Le président Klaus Iohannis déçoit les Roumains
Le président roumain a critiqué une procédure engagée par les autorités fiscales à l’encontre d'une chaîne de télévision appartenant au baron des médias Dan Voiculescu, aujourd’hui en prison. Cette procédure impose à la chaîne de quitter ses locaux. Indignés par la volonté du président d’invalider l’application d’un verdict de 2014, des dizaines de milliers de Roumains ont fait savoir leur mécontentement par le biais de Facebook.
Les citoyens s'émancipent sur le Web
Le peuple roumain ne se laisse plus si facilement berner, affirme le politologue Ioan Stanomir sur la plate-forme de blogs Contributors :
«L’égalité devant la loi plutôt que les privilèges, la transparence plutôt que le clientélisme au sein de l’administration, la volonté de changement plutôt que la complicité avec l’oligarchie : voilà les problématiques qui avaient dominé les élections présidentielles de novembre 2014. Les réactions observées sur la Toile ne font que refléter la consternation et le dégoût moral éprouvés aujourd’hui. … L’émancipation des citoyens vis-à-vis de l’Etat paternaliste, leur refus de tolérer la trahison et la duplicité sont autant de signes d’un changement qui s’accomplit progressivement et qui devient irréversible. Une nouvelle forme de solidarité est née sur Internet, et les groupes médiatiques comme Intact n’ont aucune emprise sur elle. … Il appartient désormais à Klaus Iohannis de raviver les valeurs sur lesquelles repose le mandat que lui a confié le peuple.»

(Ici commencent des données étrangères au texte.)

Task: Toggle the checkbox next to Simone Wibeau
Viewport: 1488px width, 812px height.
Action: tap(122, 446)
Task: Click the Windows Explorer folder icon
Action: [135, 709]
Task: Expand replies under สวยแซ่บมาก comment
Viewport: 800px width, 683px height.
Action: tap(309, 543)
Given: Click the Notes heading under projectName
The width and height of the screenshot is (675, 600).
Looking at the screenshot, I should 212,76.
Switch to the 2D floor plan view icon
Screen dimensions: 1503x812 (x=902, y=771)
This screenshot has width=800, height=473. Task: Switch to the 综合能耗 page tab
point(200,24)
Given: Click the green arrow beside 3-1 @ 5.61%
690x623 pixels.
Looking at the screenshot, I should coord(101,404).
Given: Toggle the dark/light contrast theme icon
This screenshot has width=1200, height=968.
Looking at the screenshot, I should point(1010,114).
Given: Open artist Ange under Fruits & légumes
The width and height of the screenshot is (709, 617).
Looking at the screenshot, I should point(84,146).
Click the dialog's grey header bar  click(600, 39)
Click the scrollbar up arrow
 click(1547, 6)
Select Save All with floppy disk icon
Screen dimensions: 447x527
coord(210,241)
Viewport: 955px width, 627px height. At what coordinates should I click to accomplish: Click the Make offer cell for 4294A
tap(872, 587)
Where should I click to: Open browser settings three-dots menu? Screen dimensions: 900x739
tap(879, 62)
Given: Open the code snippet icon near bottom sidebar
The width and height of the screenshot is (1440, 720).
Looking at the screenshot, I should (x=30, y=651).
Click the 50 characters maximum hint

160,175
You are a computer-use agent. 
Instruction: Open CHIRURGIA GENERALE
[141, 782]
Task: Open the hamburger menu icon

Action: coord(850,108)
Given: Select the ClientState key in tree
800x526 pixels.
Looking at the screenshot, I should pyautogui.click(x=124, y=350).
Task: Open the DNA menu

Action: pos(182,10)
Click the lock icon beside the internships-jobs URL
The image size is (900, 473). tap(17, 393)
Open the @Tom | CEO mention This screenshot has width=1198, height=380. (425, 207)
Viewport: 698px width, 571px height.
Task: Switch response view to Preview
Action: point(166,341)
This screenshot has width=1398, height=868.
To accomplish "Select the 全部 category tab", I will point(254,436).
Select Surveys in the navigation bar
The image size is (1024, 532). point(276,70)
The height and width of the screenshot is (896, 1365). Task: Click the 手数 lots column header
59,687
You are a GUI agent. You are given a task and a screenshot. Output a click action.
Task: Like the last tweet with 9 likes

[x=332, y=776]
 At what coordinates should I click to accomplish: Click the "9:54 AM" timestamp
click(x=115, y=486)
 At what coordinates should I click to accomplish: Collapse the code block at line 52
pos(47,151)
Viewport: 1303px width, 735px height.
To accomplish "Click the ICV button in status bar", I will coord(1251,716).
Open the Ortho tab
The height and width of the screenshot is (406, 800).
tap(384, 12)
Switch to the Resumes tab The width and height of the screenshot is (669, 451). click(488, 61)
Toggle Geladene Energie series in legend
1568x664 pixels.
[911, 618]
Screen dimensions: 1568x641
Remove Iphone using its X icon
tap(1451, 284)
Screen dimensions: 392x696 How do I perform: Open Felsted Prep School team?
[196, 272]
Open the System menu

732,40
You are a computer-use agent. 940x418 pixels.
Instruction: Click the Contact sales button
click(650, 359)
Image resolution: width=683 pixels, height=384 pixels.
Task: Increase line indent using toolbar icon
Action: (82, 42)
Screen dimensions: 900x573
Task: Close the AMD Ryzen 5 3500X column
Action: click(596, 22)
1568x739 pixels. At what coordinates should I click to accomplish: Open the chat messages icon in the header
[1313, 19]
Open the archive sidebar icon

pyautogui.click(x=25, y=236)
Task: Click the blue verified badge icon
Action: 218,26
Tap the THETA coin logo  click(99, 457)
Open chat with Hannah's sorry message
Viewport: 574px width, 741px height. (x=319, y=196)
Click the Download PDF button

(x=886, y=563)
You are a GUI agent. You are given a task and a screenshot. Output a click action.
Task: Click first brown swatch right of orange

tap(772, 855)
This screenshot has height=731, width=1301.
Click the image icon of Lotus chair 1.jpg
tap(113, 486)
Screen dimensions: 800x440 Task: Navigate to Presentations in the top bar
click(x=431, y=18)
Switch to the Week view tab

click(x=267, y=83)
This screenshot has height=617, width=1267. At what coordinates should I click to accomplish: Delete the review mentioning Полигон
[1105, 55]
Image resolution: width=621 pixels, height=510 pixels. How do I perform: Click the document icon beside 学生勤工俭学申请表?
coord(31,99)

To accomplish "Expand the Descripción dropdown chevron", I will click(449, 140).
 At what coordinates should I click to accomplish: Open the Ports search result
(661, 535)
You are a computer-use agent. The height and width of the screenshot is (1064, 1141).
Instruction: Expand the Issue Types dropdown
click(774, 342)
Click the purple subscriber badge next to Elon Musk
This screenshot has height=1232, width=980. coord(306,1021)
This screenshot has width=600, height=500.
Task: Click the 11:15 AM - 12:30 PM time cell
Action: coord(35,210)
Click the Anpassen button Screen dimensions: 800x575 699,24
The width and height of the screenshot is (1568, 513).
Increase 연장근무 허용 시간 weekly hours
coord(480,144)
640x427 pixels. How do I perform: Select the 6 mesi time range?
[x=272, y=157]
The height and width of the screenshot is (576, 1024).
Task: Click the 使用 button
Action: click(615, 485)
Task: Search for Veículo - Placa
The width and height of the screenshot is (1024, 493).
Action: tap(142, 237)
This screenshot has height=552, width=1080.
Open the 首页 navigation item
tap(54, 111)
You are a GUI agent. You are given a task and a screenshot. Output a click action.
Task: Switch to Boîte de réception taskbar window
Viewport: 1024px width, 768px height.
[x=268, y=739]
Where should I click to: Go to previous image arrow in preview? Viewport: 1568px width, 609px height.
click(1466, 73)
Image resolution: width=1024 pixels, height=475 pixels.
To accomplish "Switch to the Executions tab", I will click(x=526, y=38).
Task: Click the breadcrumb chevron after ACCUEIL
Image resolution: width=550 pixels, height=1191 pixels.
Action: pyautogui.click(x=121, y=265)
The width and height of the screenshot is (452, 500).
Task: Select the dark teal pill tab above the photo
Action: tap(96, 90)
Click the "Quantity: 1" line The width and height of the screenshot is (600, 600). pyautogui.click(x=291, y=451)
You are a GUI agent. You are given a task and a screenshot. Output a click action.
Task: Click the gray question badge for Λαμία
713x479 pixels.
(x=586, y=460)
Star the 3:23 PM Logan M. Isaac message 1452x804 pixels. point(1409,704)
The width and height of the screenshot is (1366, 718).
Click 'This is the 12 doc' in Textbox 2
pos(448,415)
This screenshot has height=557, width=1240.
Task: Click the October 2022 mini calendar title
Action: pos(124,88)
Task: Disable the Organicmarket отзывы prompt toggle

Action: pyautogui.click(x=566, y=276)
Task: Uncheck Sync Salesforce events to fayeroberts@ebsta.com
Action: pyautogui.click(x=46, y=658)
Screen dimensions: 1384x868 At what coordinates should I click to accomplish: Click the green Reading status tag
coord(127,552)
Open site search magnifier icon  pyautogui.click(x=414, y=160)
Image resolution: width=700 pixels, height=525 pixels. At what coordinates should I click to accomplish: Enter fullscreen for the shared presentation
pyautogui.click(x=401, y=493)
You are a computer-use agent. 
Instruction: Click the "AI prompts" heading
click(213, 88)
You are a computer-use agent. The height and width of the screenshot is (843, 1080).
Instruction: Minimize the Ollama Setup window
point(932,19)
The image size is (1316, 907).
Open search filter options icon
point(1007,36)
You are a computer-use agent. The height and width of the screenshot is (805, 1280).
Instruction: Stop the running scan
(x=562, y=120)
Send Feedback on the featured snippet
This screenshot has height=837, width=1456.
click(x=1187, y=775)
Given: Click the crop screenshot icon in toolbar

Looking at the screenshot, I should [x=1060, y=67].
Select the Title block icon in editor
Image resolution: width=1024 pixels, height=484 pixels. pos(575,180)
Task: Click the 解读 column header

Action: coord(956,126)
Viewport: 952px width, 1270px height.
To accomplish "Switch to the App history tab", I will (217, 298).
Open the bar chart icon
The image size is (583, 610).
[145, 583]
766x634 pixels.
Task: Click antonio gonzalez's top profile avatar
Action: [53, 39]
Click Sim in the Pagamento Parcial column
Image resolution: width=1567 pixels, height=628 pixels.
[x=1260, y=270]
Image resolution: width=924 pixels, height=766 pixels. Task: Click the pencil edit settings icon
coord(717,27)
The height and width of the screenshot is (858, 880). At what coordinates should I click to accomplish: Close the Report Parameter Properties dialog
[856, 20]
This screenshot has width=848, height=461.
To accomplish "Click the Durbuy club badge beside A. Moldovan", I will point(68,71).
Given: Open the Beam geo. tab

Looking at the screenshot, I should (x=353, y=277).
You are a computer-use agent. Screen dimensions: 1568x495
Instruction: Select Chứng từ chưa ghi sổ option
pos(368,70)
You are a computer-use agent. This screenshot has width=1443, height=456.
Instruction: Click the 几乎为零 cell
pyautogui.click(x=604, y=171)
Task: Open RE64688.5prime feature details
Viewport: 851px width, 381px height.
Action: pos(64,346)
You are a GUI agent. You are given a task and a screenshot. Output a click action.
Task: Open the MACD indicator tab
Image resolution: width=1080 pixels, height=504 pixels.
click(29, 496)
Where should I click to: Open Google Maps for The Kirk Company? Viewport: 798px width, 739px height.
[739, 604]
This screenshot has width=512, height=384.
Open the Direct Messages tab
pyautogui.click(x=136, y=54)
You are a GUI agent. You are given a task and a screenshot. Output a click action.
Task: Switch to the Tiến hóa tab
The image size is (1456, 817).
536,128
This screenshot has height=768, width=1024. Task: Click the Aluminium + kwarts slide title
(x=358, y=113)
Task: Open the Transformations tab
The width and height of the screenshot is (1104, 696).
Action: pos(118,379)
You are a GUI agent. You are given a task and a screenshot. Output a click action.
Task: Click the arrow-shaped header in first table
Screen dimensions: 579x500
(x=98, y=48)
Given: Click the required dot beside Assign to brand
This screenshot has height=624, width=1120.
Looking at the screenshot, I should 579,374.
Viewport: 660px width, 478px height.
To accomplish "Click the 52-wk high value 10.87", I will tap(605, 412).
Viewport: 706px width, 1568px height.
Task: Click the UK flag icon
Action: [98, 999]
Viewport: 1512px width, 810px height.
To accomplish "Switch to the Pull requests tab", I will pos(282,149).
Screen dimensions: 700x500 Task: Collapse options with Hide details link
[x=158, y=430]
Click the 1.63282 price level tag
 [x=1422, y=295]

L'amère déception des Roumains
Klaus Iohannis a expliqué vendredi sur Facebook avoir été mal compris. Or ceci ne changera rien à l’indignation des citoyens, explique la journaliste Ramona Ursu au président, sur son blog hébergé par le site du quotidien conservateur Adevărul :
«Je me souviens encore de quelle façon, pendant la campagne électorale de 2014, vous aviez obtenu mon soutien et celui de millions de Roumains qui en avaient assez de la corruption, de la mafia qui voulait jadis contrôler le pays, des vols et des mensonges. Je me souviens que des millions de personnes, écœurées par la classe politique et boudant les urnes, avaient fait l’effort d’aller voter car elles voyaient en vous l’ultime espoir de salut pour le pays. Je me souviens également que vous aviez promis à l’époque de défendre la justice et l’Etat de droit, c’est-à-dire les institutions mêmes que vous bafouez aujourd’hui. … Pour ce qui est de mon 'J’aime', sur Facebook : je l’ai retiré, mais je tiens aussi à signaler que je ne vous le redonnerai jamais.»
Un potentiel de révolte citoyenne
Cela faisait un certain temps déjà que les citoyens roumains portaient un regard plus critique sur Klaus Iohannis, et la récente affaire ne fait que confirmer leurs réserves, souligne le portail d’information Ziare :
«Le président compte encore plus de 1,6 million de 'likes' sur sa page Facebook. Les 46 000 'J’aime' perdus ne représentent que trois pour cent du total et cela n’attesterait pas une véritable contestation. Faux. Les manifestations consécutives à l’incendie de la discothèque Colectiv ont montré l’importance du potentiel de révolte. Ce qui répugnait aux Roumains jusqu’à maintenant, c’était la passivité du président et son train de vie : il a fait rénover sa villa pour un million de dollars, triplé le montant de ses revenus, voyagé de par le monde avec sa femme aux frais du contribuable. Mais en disant d’une loi qu’elle constitue une 'banalité administrative', et qu'il faut la changer pour trouver une 'solution appropriée', il porte un coup autrement plus grave à son image.»